=== Records for this exercise ===

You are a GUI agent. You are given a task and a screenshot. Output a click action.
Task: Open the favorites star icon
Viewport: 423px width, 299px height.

---

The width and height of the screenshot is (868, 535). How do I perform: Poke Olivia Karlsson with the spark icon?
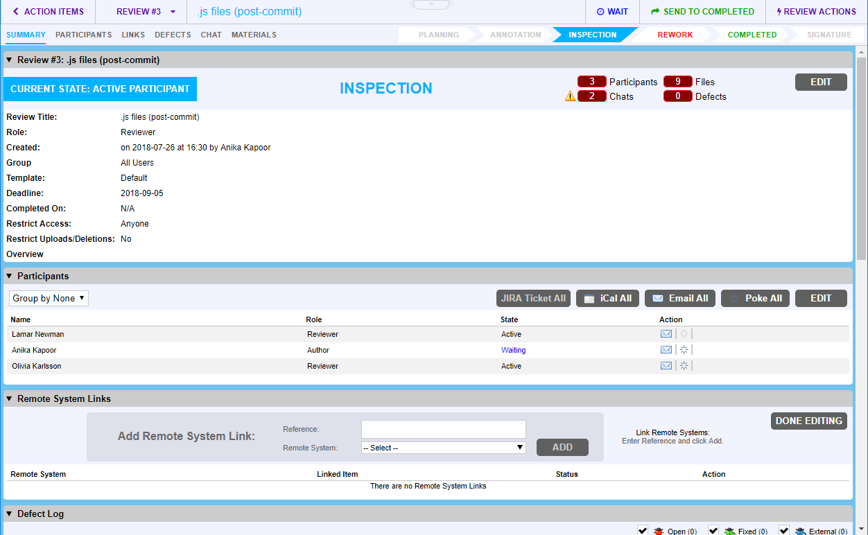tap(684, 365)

=== The problem ===
Transcribe the records above exactly, beginning at the line that contains "You are a GUI" and ending with the line that contains "Viewport: 423px width, 299px height.", both included, and nothing else.

=== Exercise result ===
You are a GUI agent. You are given a task and a screenshot. Output a click action.
Task: Open the favorites star icon
Viewport: 423px width, 299px height.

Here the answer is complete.